Time Lived, Without Its Flow by Denise Riley

Denise Riley’s adult son Jacob died suddenly from an undiagnosed heart problem. Four years later, she published two new works: a poem about Jacob’s death, “A Part Song”, which won a Forward prize, and the essay “Time Lived, Without Its Flow” in a micro-press edition, and is now made widely available by Picador, introduced by Max Porter. I am delighted that it has made it to a bigger house, since the original pamphlet was desperately moving and important for me. It particularly focuses on the experience of timelessness that accompanies deep grief, and on Riley's experience as a mother, whose lifetime became experienced in relation to the age of her children. A truly exceptional essay.

New Model Island by Alex Niven

Alex Niven is a wonderfully incisive writer, and his new book mixes polemic and memoir to problematise that much fabled modern notion: "Englishness". For Niven, there is no one England, only a series of shifting islands. A searing argument for a new radical regionalism and for the further break-up of Britain, New Model Island is a book i've been longing for!

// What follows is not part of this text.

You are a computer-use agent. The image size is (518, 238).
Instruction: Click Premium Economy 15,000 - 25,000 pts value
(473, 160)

The Intimacies of Four Continents by Lisa Lowe

This is what international historical analysis should always look like - it ambitiously looks at the relationship of people and states across continents through the late eighteenth- and early nineteenth- centuries and successfully takes seriously the role of women, colonized and enslaved people as agents in historical development. 

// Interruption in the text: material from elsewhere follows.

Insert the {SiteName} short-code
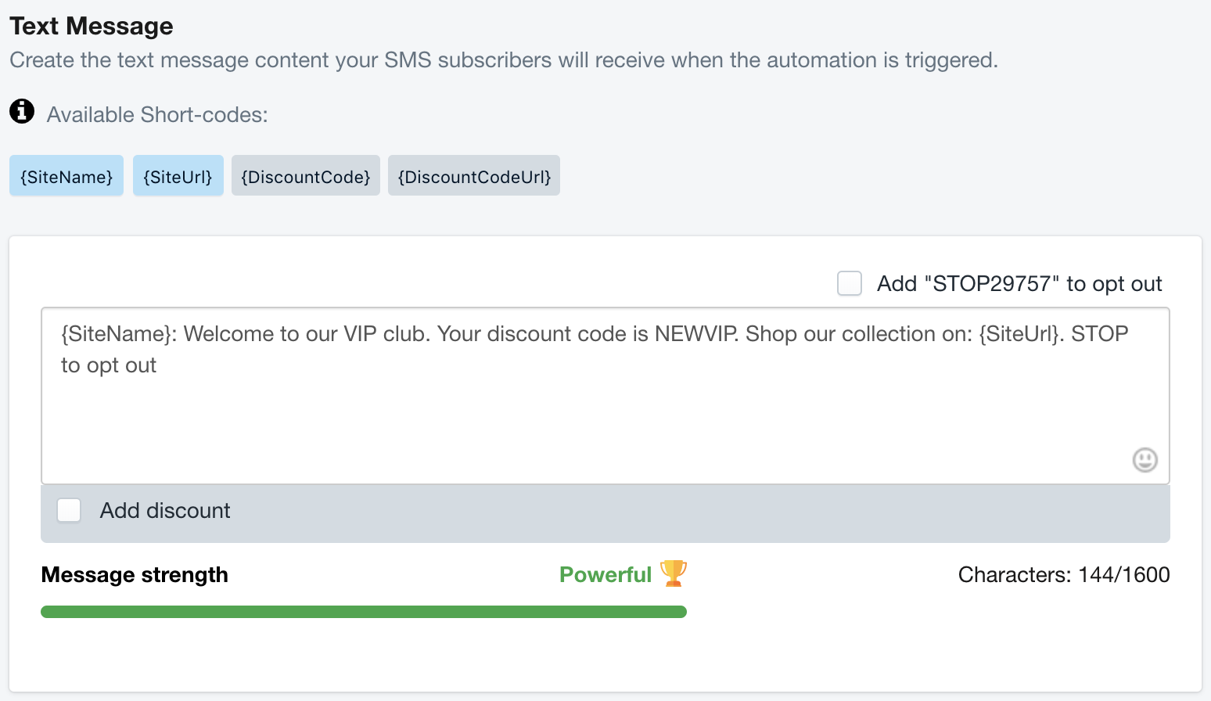Image resolution: width=1211 pixels, height=701 pixels. pyautogui.click(x=66, y=176)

A Grief Observed by C.S. Lewis

“For in grief nothing 'stays put.' One keeps on emerging from a phase, but it always recurs. Round and round. Everything repeats. Am I going in circles, or dare I hope I am on a spiral? But if a spiral, am I going up or down it? How often — will it be for always? — how often will the vast emptiness astonish me like a complete novelty and make me say, 'I never realized my loss till this moment'? The same leg is cut off time after time.” C.S. Lewis, a devout Christian, lost his wife to cancer three years after they were married. This book is based on the notebooks he kept in the months after she died. Reading it was the closest I have ever come to faith.
 

Double-Tracking: Studies in Duplicity by Rosanna McLaughlin 

"At root, it's a state of mind born of an ambivalent relationship to privilege, that, when perfected, allows those with financial resources the economic benefits of leaning right, and the cultural benefits of leaning left. It curls around the vocal chords of private school alumni as they drop their consonants, sprays the can of legally sanctioned graffiti on the side of the pop-up container shopping mall, and tones the cores of sweaty executives attending weekly parkour classes, prancing about the concrete furniture of housing estates they do not live on."

A glorious, smart, not-a-word-in-excess takedown of some of the most insidious behaviours of the privileged. I loved it.
 

Who Killed My Father? and The History of Violence by Édouard Louis

The division between fiction and non-fiction falls apart in these two books from a lauded, young French writer. Themes of class, sexuality, family and shame are fused with a powerful eruption of anger. Both books are short, but not a word is wasted.   

Sex Power Money by Sara Pascoe

This book looks at some quite radical histories, thoeries and politics on gender, race and class - including the poft considered tabboo topic of sex work - to a really mainstream audiance. Stuff I talk about in lefty and/or academic spaces is made interesting and accessible to people who may not have taken a gender studies course.